Located in the Tyrrhenian Sea, the Isle of Capri is part of the Campania region of Italy. It borders the Gulf of Naples to the north, being about 36 km from Naples and 5 km from Sorrento. The rocky island occupies an area of 10.4 square meters, and its width is only 2.5 km. The highest point here is 586 m above sea level. (Monte Solaro). The population is just over 12,000 people.
Capri is believed to have been part of mainland Italy in the past. Traces of human activity found on the island date back to the Neolithic and Bronze Ages, but its heyday was mainly due to the activities of the Roman emperor Octavian Augustus and later his successor Tiberius. After the collapse of the Western Roman Empire, the island passed into the possession of Naples, during which time it suffered numerous pirate attacks and devastation. Nowadays, Capri is a popular luxury summer resort.

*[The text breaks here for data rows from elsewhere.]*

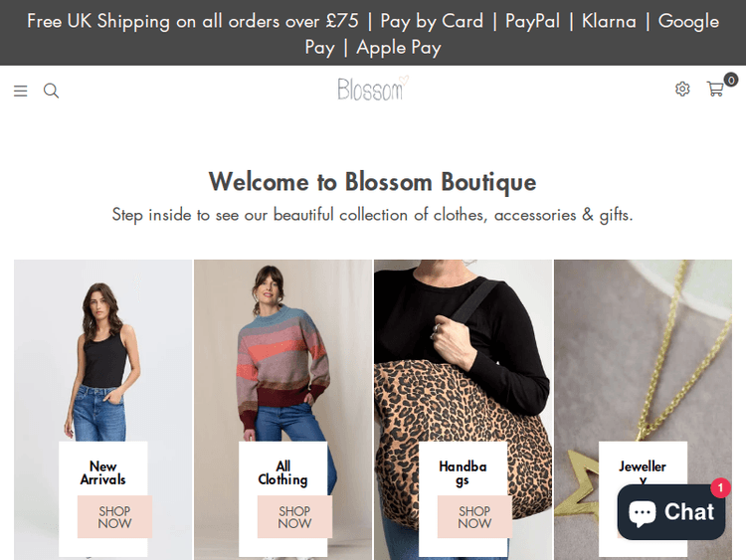This screenshot has width=746, height=560.
Task: Open the New Arrivals model photo
Action: tap(102, 348)
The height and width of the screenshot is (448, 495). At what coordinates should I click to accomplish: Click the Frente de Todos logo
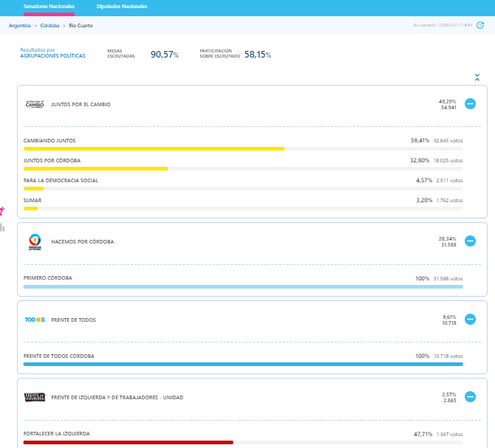(35, 320)
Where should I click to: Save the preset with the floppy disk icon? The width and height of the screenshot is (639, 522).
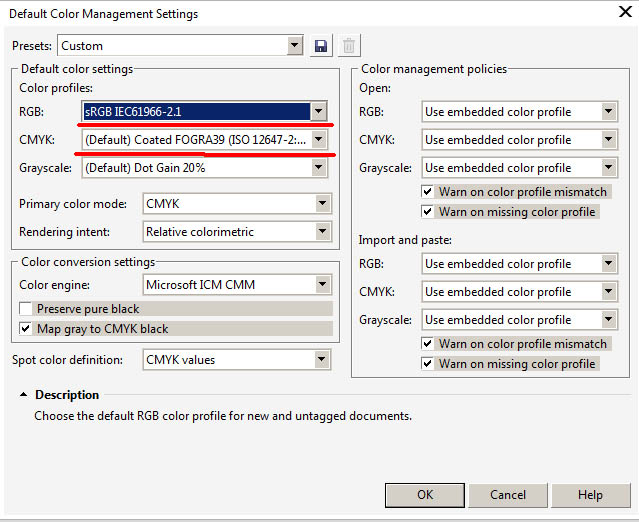[x=321, y=46]
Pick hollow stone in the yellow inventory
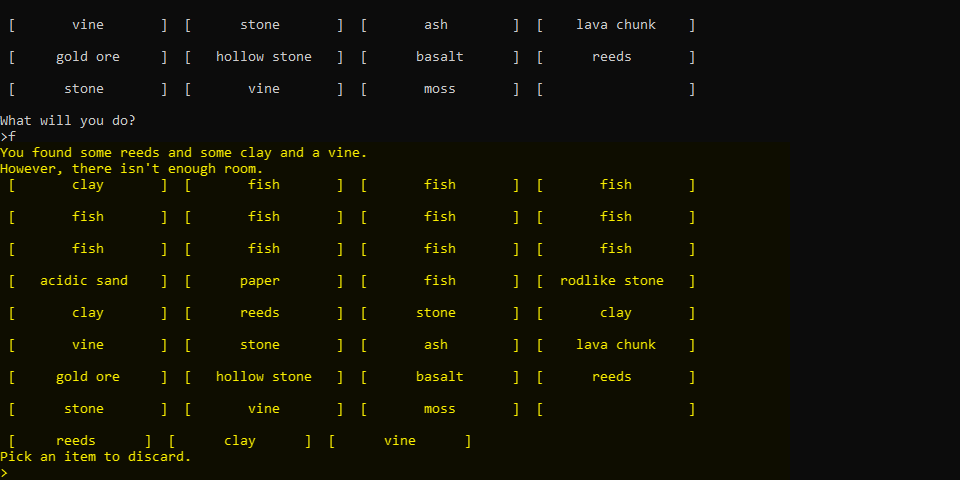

There are two towns on the island – Capri and Anacapri, and the distance between the two is about 2.5 km. The main attraction for tourists here is the abundance of natural resources and numerous ruins, architectural and historical monuments. With its scenic views and rocky shores, the island can be said to be a landmark in itself. But if certain ones have to be singled out, the Lazurnara cave ("Grotta Azzurra") is among the most popular. It is located on the sea coast on the north side of the island, part of which is underwater. It was opened in 1826, and an interesting fact is that it is decorated with statues. Another phenomenon on the island of Capri are the Faraglioni rocks ("Faraglioni") - three limestone rocks, each with its own name. The tunnel dug in Mezo is world famous. The church of San Michele ("San Michele"), built in the 18th century, is also often visited by tourists. (located in Anacapri); the Punta Karena lighthouse, built in 1866; The Natural Arco ("Arco Naturale") and others.